The only villagers I've had out of the bottom five are Bubbles, Olaf and Naomi. I was a bit disappointed to find that Bubbles ended up last. I liked having her in my town.


----------



## NicPlays (Oct 29, 2015)

Now THIS IS A HUUUUUGE SHOCKER!!!



(220 Votes)

O.O

Post your thoughts (I really wanna hear them!)


----------



## gem83 (Oct 29, 2015)

I'm just glad Olaf wasn't dead last. I like that Michael Jackson anteater. Shocked about Flurry though!!!!??!! ( not upset though, don't really like her)


----------



## GalacticGhost (Oct 29, 2015)

FLURRY WAS 29TH?????? She may not be my favourite normal, but I wasn't expecting that at all!


----------



## NicPlays (Oct 29, 2015)

Next up...


(223 Votes)

Post your thoughts!


----------



## Stalfos (Oct 29, 2015)

I had Muffy as #1. Hope to see her in the top 10.


----------



## Halloqueen (Oct 29, 2015)

I've never been into Flurry or Marshal because they just look sloppily and lazily designed to me. The lack of a nose is really distracting and I have no idea why Flurry is usually so popular because of it. Marshal is bound to be high if not the absolute winner, so Flurry's placement is at least a relief.


----------



## GalacticGhost (Oct 29, 2015)

Aww, I like Astrid's design. She isn't that popular though so that was expected.


----------



## NicPlays (Oct 29, 2015)

Next...

27th Gayle (my uploader hates me)
(270 Votes)

Post your thoughts!


----------



## gem83 (Oct 29, 2015)

Please goD just let Apollo be top teN (Phoebe too)


----------



## KoalaKitty (Oct 29, 2015)

Naomi and Lionel so low? What a shame... I loved Lionel for the year or so I had him, and Naomi seems really cool. I'm a little surprised that Flurry is so low, because if I had to make a village of tier ones (and maybe twos, I forget what tier Flurry's in) she'd definitely be in it. She's pretty cute, I'll admit it.


----------



## Stalfos (Oct 29, 2015)

NicPlays said:


> Next...
> 
> 27th Gayle (my uploader hates me)
> (270 Votes)
> ...



NOOO! I had Gayle as #3.


----------



## NicPlays (Oct 29, 2015)

Now...


(288 Votes)

Can I just mention Gayle and Gala followed each other in almost everybody's votes! Coincidence, huh?
Post your thoughts!


----------



## gem83 (Oct 29, 2015)

Gayle is the only alligator I can tolerate, but a bit surprise she isn't at least a little higher


----------



## GalacticGhost (Oct 29, 2015)

Aww, another villager I like the design of that didn't do well. (Which is Gayle)


----------



## KoalaKitty (Oct 29, 2015)

*chants* let Marshal be next, let Marshal be next


----------



## NicPlays (Oct 29, 2015)

Sorry gem83



(289 Votes)

Post your thoughts!


----------



## gem83 (Oct 29, 2015)

NOOOOOOOOOOOOOOOOOOOOOOOOOOOOOOO


----------



## Halloqueen (Oct 29, 2015)

Gayle's design has a bit too much going on and the end result doesn't look very good to me. Fine with her placement. 

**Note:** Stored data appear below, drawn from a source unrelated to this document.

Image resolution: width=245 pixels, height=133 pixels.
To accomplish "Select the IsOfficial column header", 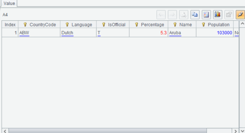I will pyautogui.click(x=113, y=25).
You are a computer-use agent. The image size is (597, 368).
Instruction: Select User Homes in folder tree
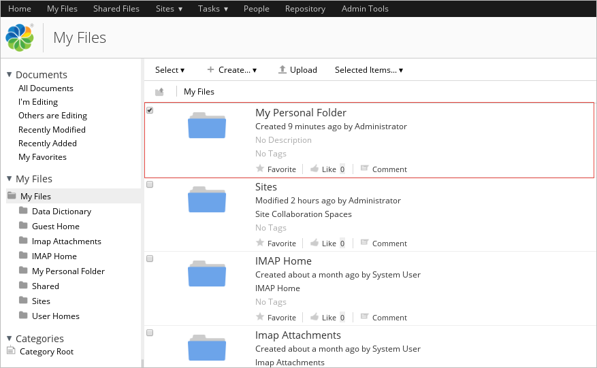(x=55, y=316)
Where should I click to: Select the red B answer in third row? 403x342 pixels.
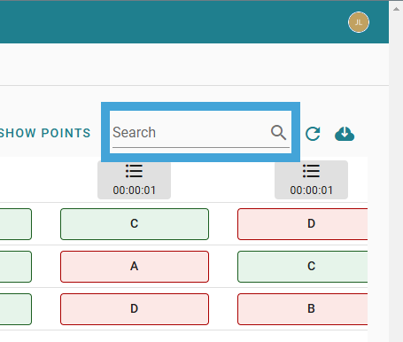click(303, 309)
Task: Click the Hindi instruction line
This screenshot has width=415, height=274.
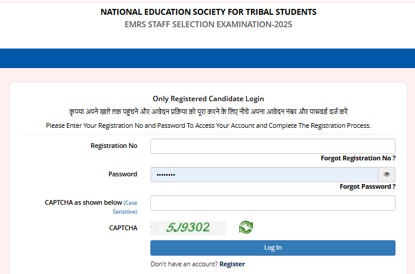Action: click(208, 112)
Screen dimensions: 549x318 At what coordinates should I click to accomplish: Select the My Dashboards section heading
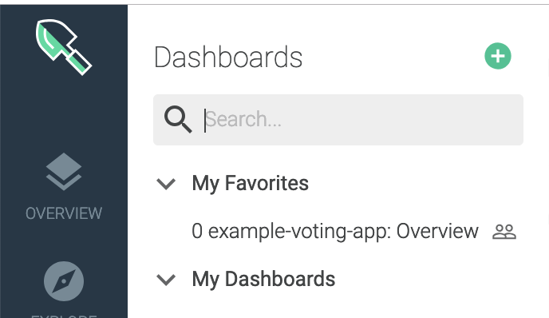tap(263, 280)
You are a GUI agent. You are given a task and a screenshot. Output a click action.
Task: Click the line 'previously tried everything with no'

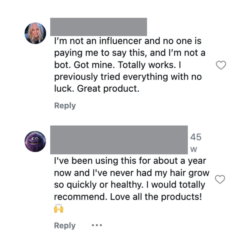tap(128, 77)
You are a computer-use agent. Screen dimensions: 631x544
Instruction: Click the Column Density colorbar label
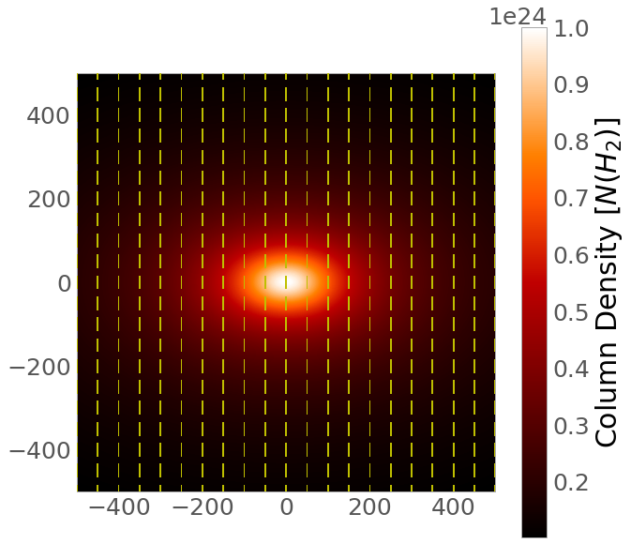tap(606, 282)
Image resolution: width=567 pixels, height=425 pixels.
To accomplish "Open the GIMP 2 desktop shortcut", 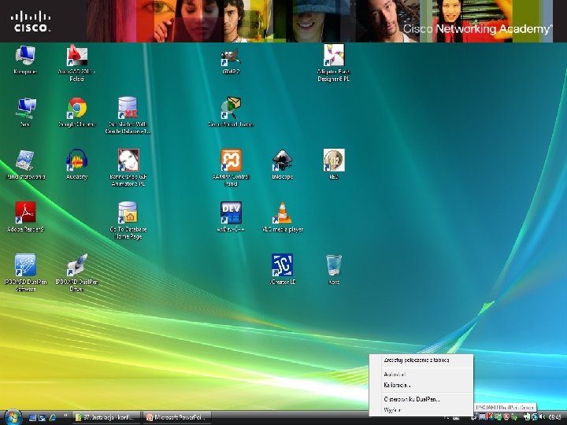I will point(232,57).
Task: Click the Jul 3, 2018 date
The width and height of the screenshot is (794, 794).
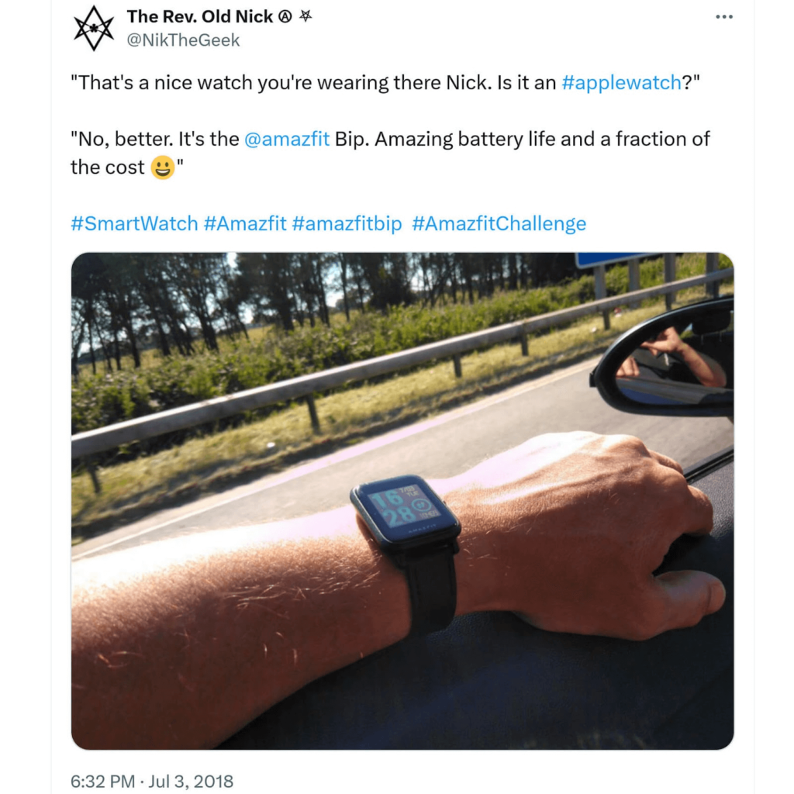Action: [x=191, y=781]
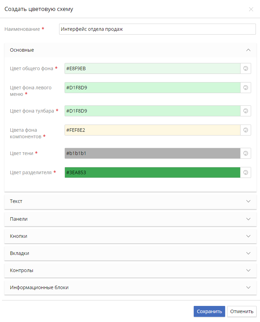
Task: Select the #FEF8E2 components background color field
Action: (x=152, y=130)
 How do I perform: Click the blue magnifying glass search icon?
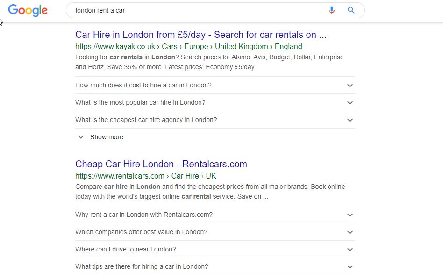[351, 10]
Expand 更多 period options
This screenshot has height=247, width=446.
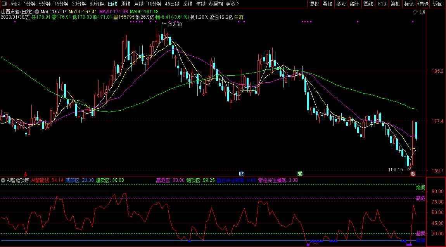(x=232, y=4)
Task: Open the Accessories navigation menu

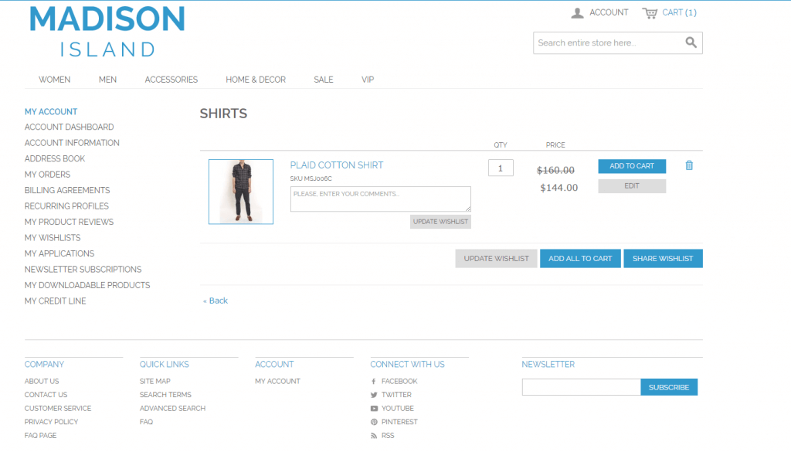Action: (171, 80)
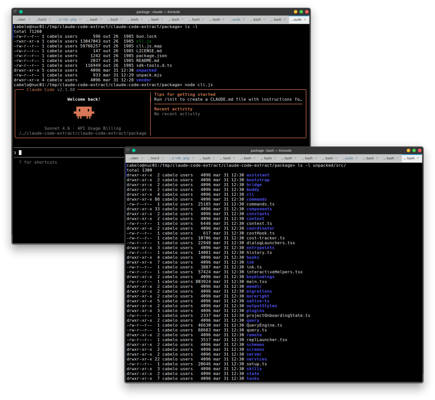
Task: Close the active bash tab in the bash window
Action: pyautogui.click(x=418, y=158)
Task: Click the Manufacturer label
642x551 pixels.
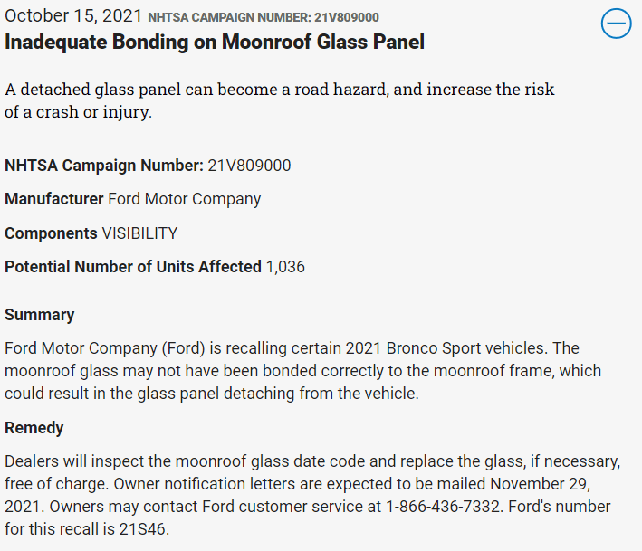Action: coord(54,199)
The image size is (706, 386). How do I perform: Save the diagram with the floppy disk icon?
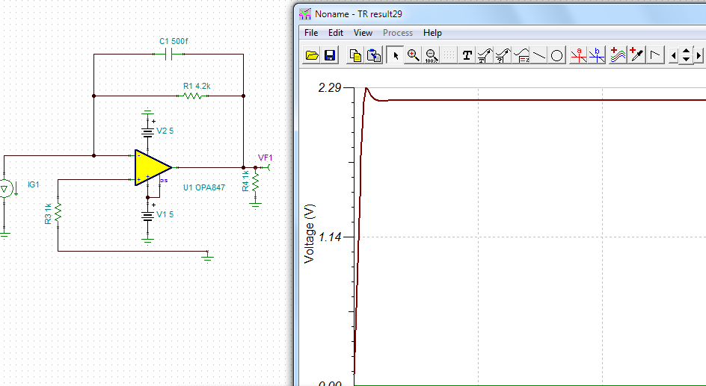coord(330,55)
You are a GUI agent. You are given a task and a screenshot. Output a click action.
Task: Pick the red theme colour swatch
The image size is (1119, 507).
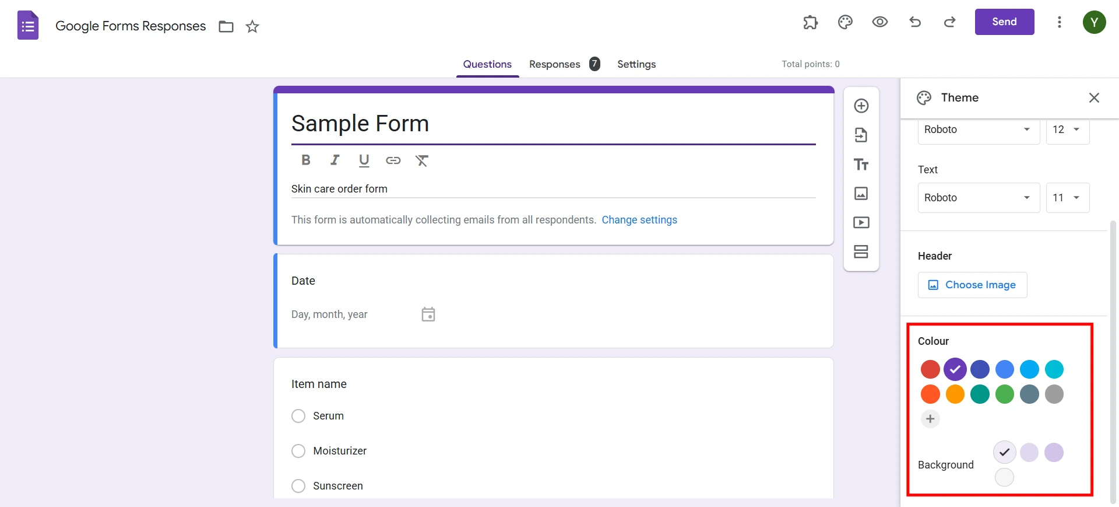click(930, 369)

I only just now noticed that Gala either has flowers or flower tattoos around her ear, so that wins her some new points in my book. A bit of a plain design regardless, so understandably low.

Sad to see Apollo out so early. Big fan of the eagles, and he looks pretty good.


----------



## GalacticGhost (Oct 29, 2015)

Apollo was pretty much last on my list because I had no idea who he is XD


----------



## KoalaKitty (Oct 29, 2015)

I'm a little sad about Gala's placement, as she reminds me of Lucy, who I adore.


----------



## NicPlays (Oct 29, 2015)

(290 Votes)

Also I forgot to mention there were 0 ties but loads of very close scores!

Post your thoughts!


----------



## KoalaKitty (Oct 29, 2015)

I'm fine with Ken being out, I've never really liked him.


----------



## Halloqueen (Oct 29, 2015)

Ken is another pretty plain design. I like him, personally, but I can see why he wouldn't do too well in a popularity contest.


----------



## Bosca (Oct 29, 2015)

Was my list literally the opposite to everyone else lol. Jeez my top 5 better bring it.


----------



## NicPlays (Oct 29, 2015)

Now the next shocker....


(295 Votes)

O.O

Post your shocked thoughts!


----------



## gem83 (Oct 29, 2015)

Bosca said:


> Was my list literally the opposite to everyone else lol. Jeez my top 5 better bring it.



Ikr

My top #1 is already out (RIP Apollo -sings usa national anthem-)


----------



## GalacticGhost (Oct 29, 2015)

Whaaaaaaaat?! How is that adorable octopus 23rd?!


----------



## KoalaKitty (Oct 29, 2015)

Eh, Marina's pretty bland. I like her better than some normals, but she's far from my favourite.


----------



## Stalfos (Oct 29, 2015)

A bit shocked over Marina. Mind you, I have never liked the octopi. Too slimy.


----------



## Bosca (Oct 29, 2015)

Oops Flurry was one of my top 5, lol already a fail.


----------



## gem83 (Oct 29, 2015)

NOOO I have to go to tennis practice ;-; I can't wait to post my thoughts on the entire list later


----------



## NicPlays (Oct 29, 2015)

(302 Votes)

To be honest, I'm quite sad she didn't get far. She was a starter-turned-dreamie and is really sweet. I get that her design is very marmite, though. Also she was either near the top or near the bottom of everyone's lists. Rarely in the middle.

Post your thoughts!


----------



## Halloqueen (Oct 29, 2015)

A bit surprising to see Marina out already. I've always liked the octopus villager model and have her and Octavian in one of my towns.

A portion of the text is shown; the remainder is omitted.